◆ TASK PROMPT:
Below are records; reproduce exactly the lines from the one containing "Sports News (17, 27)" through the end, both included, and only those.

◆ RECORD EXCERPTS:
********************

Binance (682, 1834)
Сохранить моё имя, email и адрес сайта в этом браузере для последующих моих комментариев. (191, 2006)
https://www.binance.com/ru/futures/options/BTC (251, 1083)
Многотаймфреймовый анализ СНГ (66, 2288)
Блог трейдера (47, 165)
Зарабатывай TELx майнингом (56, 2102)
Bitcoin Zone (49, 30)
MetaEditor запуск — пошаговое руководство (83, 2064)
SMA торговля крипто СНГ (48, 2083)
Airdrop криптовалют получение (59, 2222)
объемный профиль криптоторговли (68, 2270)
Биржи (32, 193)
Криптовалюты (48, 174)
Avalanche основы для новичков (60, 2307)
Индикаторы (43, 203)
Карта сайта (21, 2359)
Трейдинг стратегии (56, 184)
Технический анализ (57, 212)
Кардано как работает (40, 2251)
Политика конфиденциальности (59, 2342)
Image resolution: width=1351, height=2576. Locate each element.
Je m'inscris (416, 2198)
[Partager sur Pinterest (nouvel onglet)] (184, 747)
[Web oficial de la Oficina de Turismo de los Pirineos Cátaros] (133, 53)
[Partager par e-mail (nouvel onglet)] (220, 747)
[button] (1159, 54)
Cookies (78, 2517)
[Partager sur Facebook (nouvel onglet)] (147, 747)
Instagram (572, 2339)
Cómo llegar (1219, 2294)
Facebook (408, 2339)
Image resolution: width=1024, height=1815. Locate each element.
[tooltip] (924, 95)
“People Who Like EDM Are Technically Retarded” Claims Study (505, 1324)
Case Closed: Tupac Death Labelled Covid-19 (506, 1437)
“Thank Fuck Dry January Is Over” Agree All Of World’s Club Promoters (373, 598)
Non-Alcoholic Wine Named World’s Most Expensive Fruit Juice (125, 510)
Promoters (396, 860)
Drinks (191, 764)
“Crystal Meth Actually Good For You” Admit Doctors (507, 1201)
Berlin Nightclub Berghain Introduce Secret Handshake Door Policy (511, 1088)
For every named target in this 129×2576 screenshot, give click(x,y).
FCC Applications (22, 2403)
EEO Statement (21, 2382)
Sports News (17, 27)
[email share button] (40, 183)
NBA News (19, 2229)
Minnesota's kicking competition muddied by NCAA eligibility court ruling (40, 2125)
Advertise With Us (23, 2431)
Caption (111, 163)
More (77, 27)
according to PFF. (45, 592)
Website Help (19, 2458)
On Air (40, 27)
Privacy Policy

********************

◆ REPLY TO THE EXERCISE:
Sports News (17, 27)
[email share button] (40, 183)
NBA News (19, 2229)
Minnesota's kicking competition muddied by NCAA eligibility court ruling (40, 2125)
Advertise With Us (23, 2431)
Caption (111, 163)
More (77, 27)
according to PFF. (45, 592)
Website Help (19, 2458)
On Air (40, 27)
Privacy Policy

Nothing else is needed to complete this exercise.